BharOS – constructed by a startup funded by the Indian authorities – is presently supplied to organisations with “stringent privacy and security requirements,” the developer mentioned in an announcement.
Twitter clone
Indian authorities have emphasised that international locations have a “sovereign right” to make use of knowledge for the nation’s welfare and improvement.
Russia’s invasion of Ukraine final yr, which spurred many tech companies to sever ties with the previous, was a wake-up name for a lot of international locations together with India, mentioned Waghre.
“It raised the question: can this happen to us tomorrow – and how do we protect ourselves?”
“China is looked on rather enviously for standing up to big tech and creating its own ecosystem, and many countries have been trying to create something similar for years. Russia’s invasion only precipitated the process,” he added.
The Open Network for Digital Commerce (ONDC) – which shows services and products from member e-commerce platforms, and is touted as a substitute for Amazon and Walmart – was launched final yr, and is backed by the federal government.
Indian authorities are additionally courting worldwide offers for domestically made applied sciences reminiscent of DigiLocker – a cloud-based platform for storing and sharing paperwork – in addition to the Aadhaar digital ID scheme, and real-time funds system UPI.
And whereas Koo’s consumer base is basically in India, the corporate says it’s current in additional than 100 international locations, and its buyers embrace companies based mostly within the United States, Japan and Switzerland.
With its yellow fowl brand, Koo is seen by some tech specialists because the closest to a Twitter clone.
Koo had about 17 million downloads in India over the previous yr and almost 3 million in Brazil the place it launched in November, in keeping with Apptopia, which displays apps.
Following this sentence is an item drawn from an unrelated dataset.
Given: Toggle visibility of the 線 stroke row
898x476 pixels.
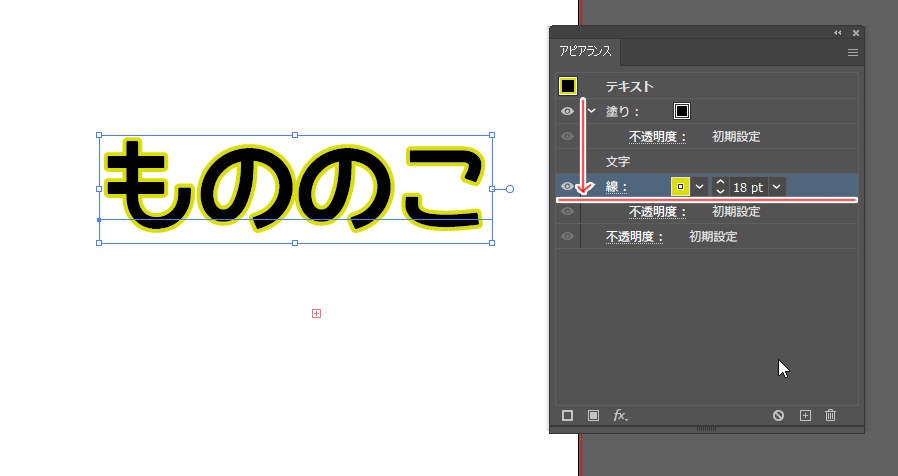Looking at the screenshot, I should (x=567, y=187).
Aprameya Radhakrishna, Koo’s co-founder and chief govt, dismissed surveillance considerations, saying they’ve “never faced a situation related to control from any government,” and that the platform has “transparent and strict disclosure processes”.
Indian applied sciences are going world, he mentioned, as a result of “India is known for its excellent engineering talent and … a lot of these products are sophisticated and relevant to global markets.”
At residence, whereas competitors is crucial, native companies are “fully compliant” with authorities pointers whereas overseas firms is probably not, mentioned Rohan Verma, chief govt of MapmyIndia, a digital maps maker, citing situations the place Google Maps has proven worldwide borders as disputed.
So with maps “indigenously created maps should be the default, and foreign ones the second or third option,” he mentioned.